One of the features I have in mind for my bicycle dashcam was license plate recognition. In parts 1, 2 and 3, I experimented with the OpenALPR license plate recognition library and a couple different Pi cameras. I encountered a few challenges:

  • Image quality challenges: out-of-focus images, warped images due to the “rolling shutter” of the Pi camera
  • Field of view: capturing more than just the license plate
  • Speed: Only able to process 1 image every 8 seconds on my Pi 3

I acquired the Luxonis Oak-D AI accelerated camera to experiment with different image sensors which could potentially address my image quality challenges, stereo vision/depth sensing provided interesting capabilities, and the AI acceleration to increase the speed. This spring, I mounted it to my bike and started capturing images on my rides.

I had issues with my Pi 3 – it would stop running reliably after a minute or two – I suspect it had been damaged by vibration from previous rides, being strapped to my bike rack. I acquired a new Pi 4, and was up and running again.

Initially, with the Oak-D setup, I had a lot of the same image quality problems I was having with the Pi 1 and 2 cameras – lots of out-of-focus images, the camera just kept on trying to focus, which is a hard problem with taking photos in moving traffic on a bumpy bicycle ride. My application would also crash – this turned out to be due to filling buffers – I was writing more data to my USB thumb drive than it could handle. I ended up getting acceptable results by reducing my capture speed to 2 fps, recording at 4056×3040, turning auto focus off, locking the focus at its 120 setting, and setting the scene mode sports, in the DepthAI API as follows:

rgb.initialControl.SceneMode(dai.CameraControl.SceneMode.SPORTS) rgb.initialControl.setAutoFocusMode(dai.RawCameraControl.AutoFocusMode.OFF)

With these settings, images are focused in the narrow range where it’s possible to read a license plate – when cars are too far back, the plates are impossible to read anyway, and it doesn’t matter if that’s out of focus. Luxonis will soon launch a model with fixed focus cameras, which should further improve image quality in high vibration environments. I hope to try this out in the future.

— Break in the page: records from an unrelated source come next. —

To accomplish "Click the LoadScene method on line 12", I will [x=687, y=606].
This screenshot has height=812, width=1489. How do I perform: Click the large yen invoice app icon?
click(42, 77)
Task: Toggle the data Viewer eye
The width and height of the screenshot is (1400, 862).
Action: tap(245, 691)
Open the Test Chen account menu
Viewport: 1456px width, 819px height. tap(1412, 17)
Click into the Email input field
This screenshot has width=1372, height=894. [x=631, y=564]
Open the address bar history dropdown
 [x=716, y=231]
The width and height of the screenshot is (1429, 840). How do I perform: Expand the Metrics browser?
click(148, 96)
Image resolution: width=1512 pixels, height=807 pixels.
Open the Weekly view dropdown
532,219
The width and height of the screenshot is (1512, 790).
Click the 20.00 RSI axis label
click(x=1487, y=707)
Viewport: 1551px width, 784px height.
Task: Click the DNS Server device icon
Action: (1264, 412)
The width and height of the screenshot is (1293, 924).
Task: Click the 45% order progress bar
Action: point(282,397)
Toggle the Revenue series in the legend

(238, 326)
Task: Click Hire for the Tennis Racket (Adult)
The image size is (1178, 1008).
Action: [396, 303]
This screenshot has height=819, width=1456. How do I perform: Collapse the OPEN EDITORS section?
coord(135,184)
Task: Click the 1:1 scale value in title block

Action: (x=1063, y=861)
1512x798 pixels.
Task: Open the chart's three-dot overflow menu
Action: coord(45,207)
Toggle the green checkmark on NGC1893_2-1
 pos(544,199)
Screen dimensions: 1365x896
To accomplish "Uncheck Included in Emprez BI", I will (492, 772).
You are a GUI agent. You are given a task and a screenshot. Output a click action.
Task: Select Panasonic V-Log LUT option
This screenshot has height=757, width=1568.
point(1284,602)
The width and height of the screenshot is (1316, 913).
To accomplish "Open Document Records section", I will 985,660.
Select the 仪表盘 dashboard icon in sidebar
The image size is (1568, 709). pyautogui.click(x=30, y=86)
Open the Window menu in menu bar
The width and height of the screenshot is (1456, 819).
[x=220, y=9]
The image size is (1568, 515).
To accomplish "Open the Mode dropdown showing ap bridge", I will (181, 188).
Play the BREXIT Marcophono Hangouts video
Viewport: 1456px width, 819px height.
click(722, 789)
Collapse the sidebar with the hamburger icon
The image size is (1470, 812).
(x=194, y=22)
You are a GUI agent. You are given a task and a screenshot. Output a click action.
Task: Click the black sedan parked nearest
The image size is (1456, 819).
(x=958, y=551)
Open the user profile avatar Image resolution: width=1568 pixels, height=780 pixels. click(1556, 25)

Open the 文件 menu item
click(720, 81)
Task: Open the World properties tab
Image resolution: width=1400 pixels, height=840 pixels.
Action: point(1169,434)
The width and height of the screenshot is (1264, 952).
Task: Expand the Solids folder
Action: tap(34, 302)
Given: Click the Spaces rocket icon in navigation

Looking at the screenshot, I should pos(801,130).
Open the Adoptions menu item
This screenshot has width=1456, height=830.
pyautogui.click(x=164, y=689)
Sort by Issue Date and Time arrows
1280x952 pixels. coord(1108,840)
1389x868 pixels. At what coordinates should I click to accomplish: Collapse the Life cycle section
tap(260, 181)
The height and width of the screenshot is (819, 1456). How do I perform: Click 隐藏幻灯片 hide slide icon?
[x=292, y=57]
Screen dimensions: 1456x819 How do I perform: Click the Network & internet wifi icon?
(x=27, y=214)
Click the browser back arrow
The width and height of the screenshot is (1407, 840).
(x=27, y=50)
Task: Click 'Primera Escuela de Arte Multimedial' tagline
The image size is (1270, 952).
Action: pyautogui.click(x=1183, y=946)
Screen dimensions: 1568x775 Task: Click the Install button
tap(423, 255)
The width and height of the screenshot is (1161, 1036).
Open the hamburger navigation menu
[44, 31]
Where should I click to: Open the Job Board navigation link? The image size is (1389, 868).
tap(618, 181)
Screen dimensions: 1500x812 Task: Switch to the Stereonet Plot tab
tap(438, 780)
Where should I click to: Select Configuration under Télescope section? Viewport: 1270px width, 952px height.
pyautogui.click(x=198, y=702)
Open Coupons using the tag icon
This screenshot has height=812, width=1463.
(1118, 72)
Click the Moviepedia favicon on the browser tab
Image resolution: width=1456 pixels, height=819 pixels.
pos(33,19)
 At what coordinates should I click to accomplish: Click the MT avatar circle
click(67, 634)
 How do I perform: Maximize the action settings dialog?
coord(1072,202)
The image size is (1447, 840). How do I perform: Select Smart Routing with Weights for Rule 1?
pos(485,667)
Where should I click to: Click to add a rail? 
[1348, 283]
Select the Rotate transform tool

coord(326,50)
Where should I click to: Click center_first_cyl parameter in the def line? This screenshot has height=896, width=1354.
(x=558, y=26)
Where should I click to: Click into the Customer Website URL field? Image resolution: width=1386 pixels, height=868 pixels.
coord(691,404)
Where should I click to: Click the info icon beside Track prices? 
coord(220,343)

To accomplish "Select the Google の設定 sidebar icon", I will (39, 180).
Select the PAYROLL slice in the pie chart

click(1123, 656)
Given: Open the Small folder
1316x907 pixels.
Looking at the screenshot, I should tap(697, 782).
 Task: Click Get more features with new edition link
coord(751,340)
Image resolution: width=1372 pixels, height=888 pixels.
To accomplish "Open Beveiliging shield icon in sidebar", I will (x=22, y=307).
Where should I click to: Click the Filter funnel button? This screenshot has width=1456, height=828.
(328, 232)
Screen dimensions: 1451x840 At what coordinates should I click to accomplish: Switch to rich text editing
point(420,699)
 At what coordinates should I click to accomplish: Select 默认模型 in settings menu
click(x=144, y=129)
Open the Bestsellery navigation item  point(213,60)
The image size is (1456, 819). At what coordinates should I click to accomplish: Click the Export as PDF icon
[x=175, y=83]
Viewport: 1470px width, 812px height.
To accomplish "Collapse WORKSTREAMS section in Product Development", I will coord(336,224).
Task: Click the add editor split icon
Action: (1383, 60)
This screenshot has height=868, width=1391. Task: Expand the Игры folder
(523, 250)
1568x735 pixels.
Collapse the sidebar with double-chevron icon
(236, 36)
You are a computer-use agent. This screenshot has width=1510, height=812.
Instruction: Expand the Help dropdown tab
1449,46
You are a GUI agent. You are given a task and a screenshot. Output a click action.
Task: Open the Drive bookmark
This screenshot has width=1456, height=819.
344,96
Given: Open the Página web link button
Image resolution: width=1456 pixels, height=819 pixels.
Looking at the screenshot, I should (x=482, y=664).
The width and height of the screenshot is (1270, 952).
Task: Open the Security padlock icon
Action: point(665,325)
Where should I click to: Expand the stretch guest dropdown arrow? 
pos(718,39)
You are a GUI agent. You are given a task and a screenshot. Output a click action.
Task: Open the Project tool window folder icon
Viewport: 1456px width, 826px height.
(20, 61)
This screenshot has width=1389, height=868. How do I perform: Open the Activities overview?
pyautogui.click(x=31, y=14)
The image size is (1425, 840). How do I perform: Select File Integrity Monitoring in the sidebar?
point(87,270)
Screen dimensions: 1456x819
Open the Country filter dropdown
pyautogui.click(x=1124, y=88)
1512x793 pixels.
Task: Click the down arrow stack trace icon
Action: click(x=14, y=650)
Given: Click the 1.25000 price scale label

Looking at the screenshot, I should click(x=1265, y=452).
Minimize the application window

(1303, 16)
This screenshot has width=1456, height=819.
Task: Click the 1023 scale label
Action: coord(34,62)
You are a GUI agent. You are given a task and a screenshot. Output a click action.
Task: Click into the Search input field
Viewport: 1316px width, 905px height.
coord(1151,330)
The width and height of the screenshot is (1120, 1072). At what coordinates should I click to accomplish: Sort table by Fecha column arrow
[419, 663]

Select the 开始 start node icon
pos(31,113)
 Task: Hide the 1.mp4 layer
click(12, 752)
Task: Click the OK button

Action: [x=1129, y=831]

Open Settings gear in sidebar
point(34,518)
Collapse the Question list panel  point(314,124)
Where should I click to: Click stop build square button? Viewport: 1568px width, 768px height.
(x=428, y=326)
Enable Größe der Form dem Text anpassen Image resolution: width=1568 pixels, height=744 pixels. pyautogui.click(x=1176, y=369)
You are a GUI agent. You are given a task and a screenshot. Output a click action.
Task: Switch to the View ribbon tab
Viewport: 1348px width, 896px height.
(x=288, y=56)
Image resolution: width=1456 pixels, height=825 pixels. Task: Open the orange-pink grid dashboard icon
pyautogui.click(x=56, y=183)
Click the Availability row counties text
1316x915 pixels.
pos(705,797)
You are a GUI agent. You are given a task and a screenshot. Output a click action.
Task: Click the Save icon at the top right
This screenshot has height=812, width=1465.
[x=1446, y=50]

I wanted to build a library of images I could later use to test against various machine vision models, and potentially train my own. I posted a the question on the Luxonis Discord channel – their team directed me to their gen2-record-replay code sample. This code allows you to record imagery, and later play it back against a model – it was exactly what I needed. So I started to collect imagery on my next few rides.